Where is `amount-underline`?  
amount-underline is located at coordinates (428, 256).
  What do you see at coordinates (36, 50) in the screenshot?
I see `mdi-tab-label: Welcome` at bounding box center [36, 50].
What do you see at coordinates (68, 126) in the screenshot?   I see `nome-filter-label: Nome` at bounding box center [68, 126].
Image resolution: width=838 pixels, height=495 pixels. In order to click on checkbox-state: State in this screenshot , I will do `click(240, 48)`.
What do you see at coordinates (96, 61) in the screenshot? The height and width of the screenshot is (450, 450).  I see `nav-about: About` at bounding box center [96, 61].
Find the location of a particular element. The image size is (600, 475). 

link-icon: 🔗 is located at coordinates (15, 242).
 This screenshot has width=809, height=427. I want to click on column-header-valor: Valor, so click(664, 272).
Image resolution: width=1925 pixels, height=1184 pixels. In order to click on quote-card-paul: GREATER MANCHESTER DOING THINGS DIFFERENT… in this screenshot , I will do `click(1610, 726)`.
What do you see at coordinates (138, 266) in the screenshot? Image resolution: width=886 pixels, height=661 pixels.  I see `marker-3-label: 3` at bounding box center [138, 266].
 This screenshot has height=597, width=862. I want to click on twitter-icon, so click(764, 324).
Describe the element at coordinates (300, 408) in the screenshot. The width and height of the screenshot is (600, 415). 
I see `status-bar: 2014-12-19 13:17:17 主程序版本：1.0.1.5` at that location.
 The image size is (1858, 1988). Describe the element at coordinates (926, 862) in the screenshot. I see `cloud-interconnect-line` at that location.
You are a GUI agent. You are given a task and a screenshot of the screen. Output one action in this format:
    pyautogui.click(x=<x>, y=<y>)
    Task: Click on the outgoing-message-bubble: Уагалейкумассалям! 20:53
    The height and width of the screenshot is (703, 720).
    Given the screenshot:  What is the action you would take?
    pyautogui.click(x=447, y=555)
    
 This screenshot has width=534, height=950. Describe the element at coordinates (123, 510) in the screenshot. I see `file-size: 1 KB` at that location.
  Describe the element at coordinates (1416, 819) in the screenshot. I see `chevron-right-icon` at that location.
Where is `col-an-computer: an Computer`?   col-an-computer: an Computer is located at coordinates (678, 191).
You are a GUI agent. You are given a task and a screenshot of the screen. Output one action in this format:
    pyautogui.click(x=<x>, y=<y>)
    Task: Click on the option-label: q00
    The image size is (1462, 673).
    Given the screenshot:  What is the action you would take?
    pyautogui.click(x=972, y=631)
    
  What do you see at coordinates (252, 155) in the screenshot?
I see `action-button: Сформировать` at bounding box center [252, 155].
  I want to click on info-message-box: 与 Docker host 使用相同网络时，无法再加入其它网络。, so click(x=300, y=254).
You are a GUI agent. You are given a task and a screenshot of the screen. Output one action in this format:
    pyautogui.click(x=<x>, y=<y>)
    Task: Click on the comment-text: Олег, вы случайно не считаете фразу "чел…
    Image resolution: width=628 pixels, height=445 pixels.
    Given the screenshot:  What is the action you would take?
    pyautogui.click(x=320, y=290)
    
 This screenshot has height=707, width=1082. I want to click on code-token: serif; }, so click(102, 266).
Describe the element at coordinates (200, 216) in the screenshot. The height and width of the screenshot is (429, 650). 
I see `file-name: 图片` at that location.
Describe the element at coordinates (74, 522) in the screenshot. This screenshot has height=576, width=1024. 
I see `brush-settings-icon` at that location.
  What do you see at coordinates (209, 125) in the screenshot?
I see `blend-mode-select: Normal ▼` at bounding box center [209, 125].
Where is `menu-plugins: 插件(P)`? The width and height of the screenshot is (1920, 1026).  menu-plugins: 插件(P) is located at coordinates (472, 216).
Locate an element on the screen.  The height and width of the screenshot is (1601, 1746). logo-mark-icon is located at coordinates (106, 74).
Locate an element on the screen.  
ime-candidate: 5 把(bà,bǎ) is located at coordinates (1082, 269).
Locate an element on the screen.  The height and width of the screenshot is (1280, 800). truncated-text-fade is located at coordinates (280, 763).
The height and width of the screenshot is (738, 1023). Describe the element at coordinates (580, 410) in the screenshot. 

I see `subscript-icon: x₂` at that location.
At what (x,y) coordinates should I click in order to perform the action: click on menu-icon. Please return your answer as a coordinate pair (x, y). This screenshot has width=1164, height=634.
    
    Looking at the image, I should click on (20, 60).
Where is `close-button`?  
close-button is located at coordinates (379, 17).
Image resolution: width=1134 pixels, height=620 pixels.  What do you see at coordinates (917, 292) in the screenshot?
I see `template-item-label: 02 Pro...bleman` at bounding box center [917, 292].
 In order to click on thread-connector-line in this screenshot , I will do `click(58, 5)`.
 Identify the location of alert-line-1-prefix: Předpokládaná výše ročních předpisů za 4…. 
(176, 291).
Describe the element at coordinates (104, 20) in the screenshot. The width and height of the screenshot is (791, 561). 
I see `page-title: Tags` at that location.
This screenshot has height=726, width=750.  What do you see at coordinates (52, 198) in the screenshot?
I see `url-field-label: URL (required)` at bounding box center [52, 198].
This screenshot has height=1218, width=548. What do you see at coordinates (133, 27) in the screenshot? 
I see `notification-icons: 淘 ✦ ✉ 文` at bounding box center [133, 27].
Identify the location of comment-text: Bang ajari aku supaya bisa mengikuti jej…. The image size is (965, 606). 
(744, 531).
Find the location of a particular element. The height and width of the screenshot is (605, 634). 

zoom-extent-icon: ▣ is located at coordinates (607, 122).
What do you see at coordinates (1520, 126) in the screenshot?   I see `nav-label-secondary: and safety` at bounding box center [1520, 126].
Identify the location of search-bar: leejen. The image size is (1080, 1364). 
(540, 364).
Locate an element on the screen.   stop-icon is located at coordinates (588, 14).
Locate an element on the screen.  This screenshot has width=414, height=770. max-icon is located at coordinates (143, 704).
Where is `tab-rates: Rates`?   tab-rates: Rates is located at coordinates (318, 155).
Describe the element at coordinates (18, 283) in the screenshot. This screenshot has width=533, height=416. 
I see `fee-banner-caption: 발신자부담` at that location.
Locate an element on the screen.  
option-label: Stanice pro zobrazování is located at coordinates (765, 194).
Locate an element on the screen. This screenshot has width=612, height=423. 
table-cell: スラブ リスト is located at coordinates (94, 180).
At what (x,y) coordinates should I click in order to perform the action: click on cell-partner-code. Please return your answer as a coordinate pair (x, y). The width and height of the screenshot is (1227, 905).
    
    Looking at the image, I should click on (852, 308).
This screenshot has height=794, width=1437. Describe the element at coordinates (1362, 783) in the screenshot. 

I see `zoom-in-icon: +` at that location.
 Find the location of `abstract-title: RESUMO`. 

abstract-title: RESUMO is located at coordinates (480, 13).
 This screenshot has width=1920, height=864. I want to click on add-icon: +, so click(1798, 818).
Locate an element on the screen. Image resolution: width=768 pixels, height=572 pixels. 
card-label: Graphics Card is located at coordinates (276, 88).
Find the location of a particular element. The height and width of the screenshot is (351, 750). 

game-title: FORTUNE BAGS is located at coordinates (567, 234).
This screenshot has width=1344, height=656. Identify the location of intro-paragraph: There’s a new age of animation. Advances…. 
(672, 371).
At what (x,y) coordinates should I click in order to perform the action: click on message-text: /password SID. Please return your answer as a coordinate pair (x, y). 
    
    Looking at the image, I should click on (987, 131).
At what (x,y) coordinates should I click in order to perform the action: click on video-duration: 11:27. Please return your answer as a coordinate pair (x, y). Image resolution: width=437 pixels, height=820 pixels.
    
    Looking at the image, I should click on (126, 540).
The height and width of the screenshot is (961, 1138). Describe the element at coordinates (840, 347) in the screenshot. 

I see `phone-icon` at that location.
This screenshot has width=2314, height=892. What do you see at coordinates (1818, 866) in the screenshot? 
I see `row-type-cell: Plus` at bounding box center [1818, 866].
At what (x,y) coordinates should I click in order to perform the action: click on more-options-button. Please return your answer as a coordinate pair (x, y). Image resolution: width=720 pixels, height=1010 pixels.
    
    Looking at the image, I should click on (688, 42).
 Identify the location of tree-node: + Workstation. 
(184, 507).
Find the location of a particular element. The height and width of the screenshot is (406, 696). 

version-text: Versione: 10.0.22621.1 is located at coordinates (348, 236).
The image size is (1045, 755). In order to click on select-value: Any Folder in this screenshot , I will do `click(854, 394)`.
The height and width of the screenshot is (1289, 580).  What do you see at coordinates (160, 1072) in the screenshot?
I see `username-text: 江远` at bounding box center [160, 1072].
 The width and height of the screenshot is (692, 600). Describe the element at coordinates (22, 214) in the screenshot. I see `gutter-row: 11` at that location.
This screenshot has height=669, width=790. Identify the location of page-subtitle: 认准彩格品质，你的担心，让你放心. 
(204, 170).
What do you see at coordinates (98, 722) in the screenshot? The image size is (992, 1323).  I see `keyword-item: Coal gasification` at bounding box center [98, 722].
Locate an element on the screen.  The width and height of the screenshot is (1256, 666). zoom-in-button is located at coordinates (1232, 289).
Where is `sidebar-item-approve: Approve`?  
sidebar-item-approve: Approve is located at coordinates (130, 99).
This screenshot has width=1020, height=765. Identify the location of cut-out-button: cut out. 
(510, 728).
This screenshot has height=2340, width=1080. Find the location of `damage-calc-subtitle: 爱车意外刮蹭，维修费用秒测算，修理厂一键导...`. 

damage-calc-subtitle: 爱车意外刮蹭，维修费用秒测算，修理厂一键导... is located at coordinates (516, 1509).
-=-=-
(Task)
Copy out every line from the start of the data down to the line containing "What do you see at coordinates (96, 61)", both ends included, with each line unchanged.

(Answer section)
Where is `amount-underline`?  
amount-underline is located at coordinates (428, 256).
  What do you see at coordinates (36, 50) in the screenshot?
I see `mdi-tab-label: Welcome` at bounding box center [36, 50].
What do you see at coordinates (68, 126) in the screenshot?   I see `nome-filter-label: Nome` at bounding box center [68, 126].
Image resolution: width=838 pixels, height=495 pixels. In order to click on checkbox-state: State in this screenshot , I will do `click(240, 48)`.
What do you see at coordinates (96, 61) in the screenshot? The height and width of the screenshot is (450, 450).  I see `nav-about: About` at bounding box center [96, 61].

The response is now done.